Tom Shone 

Oscar favourites: even Leonardo wilts beside renaissance man McConaughey

Tom Shone: Dallas Buyers Club offers up the latest in an extraordinary run of performances from a man once stuck in romcom purgatory. Best actor has to be his
  
  

Matthew McConnaughey as Ron Woodruff
Matthew McConnaughey as Ron Woodruff in Dallas Buyers Club. Photograph: Allstar/Focus Features/Sportsphoto Ltd Photograph: Allstar/FOCUS FEATURES/Sportsphoto Ltd./Allstar

Each week before the Oscars, which take place on 2 March, Guardian film reviewer Tom Shone breaks down the likely winners at this year’s Academy Awards. Today: best actor, best foreign language film, best visual effects, best cinematography, best sound editing, best sound mixing and best score.

Matthew McConaughey hasn’t had a “comeback” by the textbook definition of the term. He didn’t languish in movie jail like Mickey Rourke; he didn’t fall off the map for a decade like Dennis Hopper. Rather, like John Travolta, he sank in plain view – in the sunlit terrariums of romcom-land, where, if anything, he seemed even to be enjoying himself.

WRITTEN EXERCISE 1:
On what date do the Oscars take place, according to the Oscars article?
WRITTEN EXERCISE 2:
Translate this sentence from the Oscars article into Spanish: "He didn’t languish in movie jail like Mickey Rourke; he didn’t fall off the map for a decade like Dennis Hopper."
WRITTEN EXERCISE 3:
From the Oscars article, return everything from "Oscar favourites: even" down to "and best score.".
The lines after the Oscars article aren't needed here.

EXTRACTED DATA:
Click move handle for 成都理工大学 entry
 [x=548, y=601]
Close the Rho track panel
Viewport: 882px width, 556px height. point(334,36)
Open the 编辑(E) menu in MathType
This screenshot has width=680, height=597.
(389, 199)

COMPLETE OUTPUT 1:
2 March

COMPLETE OUTPUT 2:
No languideció en la cárcel del cine como Mickey Rourke; no desapareció del mapa durante una década como Dennis Hopper.

COMPLETE OUTPUT 3:
Oscar favourites: even Leonardo wilts beside renaissance man McConaughey

Tom Shone: Dallas Buyers Club offers up the latest in an extraordinary run of performances from a man once stuck in romcom purgatory. Best actor has to be his
  
  

Matthew McConnaughey as Ron Woodruff
Matthew McConnaughey as Ron Woodruff in Dallas Buyers Club. Photograph: Allstar/Focus Features/Sportsphoto Ltd Photograph: Allstar/FOCUS FEATURES/Sportsphoto Ltd./Allstar

Each week before the Oscars, which take place on 2 March, Guardian film reviewer Tom Shone breaks down the likely winners at this year’s Academy Awards. Today: best actor, best foreign language film, best visual effects, best cinematography, best sound editing, best sound mixing and best score.